BRIEF –
Scan the listing for the word "Given" and report every line that contains it.

TASK MATERIAL –
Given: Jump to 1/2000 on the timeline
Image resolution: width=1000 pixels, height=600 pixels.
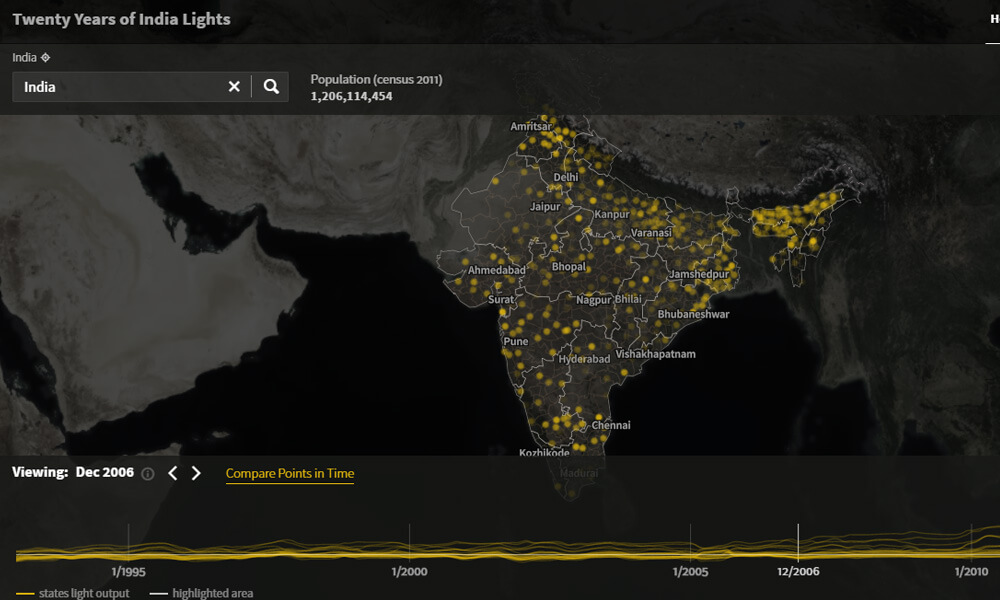Looking at the screenshot, I should pos(410,572).

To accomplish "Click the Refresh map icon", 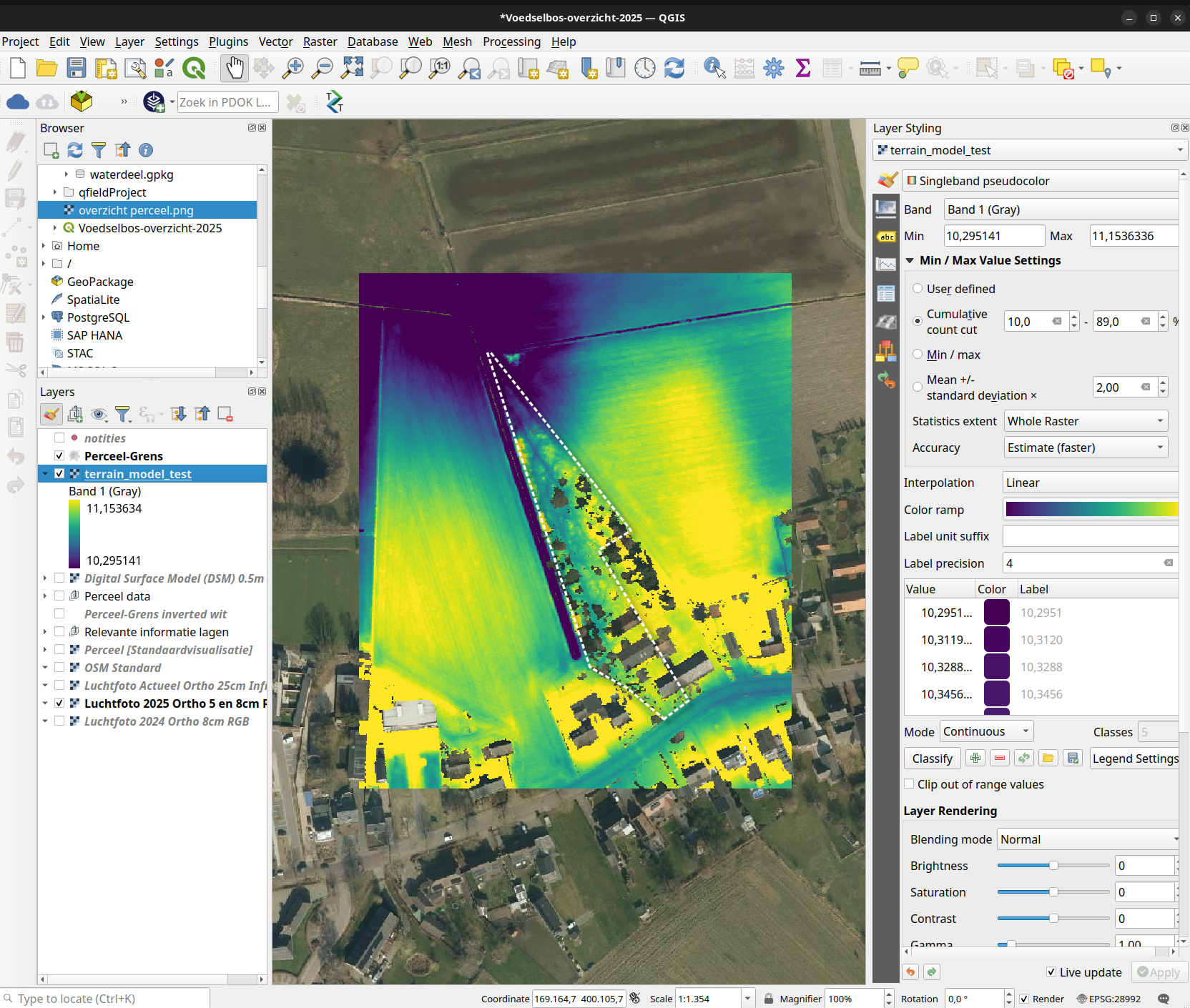I will [674, 69].
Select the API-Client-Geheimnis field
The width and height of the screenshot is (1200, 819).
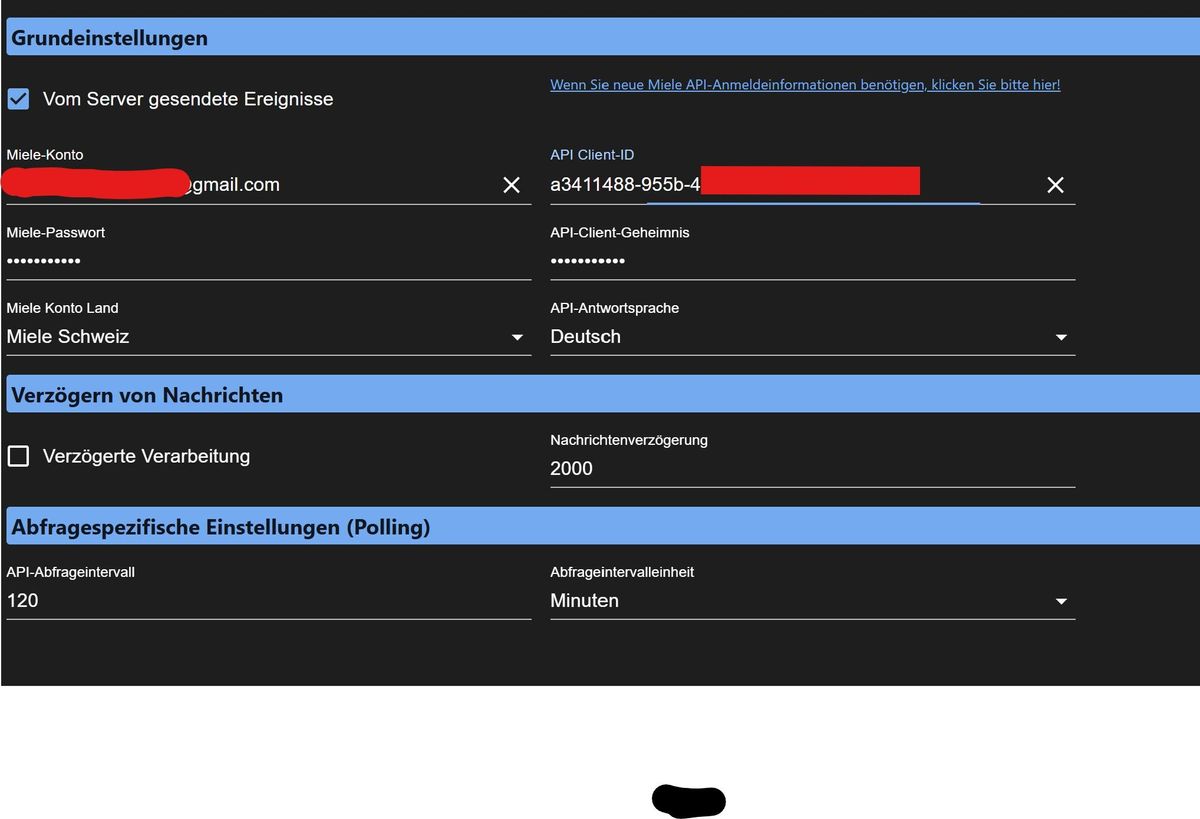pos(812,261)
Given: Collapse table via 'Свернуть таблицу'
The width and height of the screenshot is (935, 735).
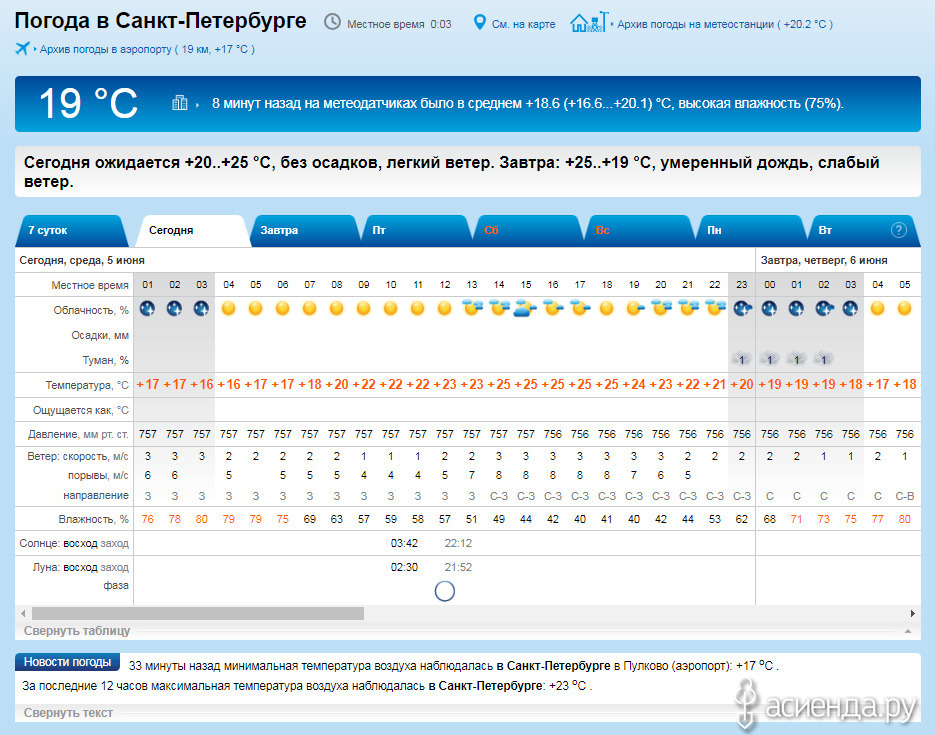Looking at the screenshot, I should point(77,631).
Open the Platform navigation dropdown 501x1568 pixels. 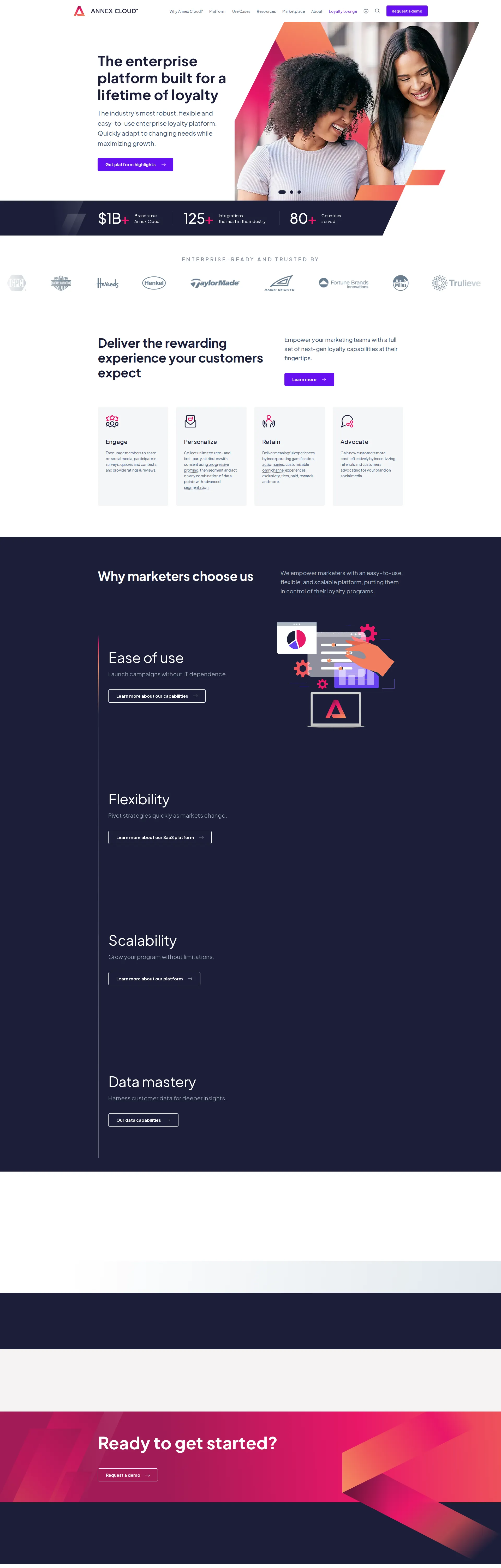[217, 11]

RESPONSE BOX –
Given: Jump to 1/2000 on the timeline
Given: Collapse table via 'Свернуть таблицу'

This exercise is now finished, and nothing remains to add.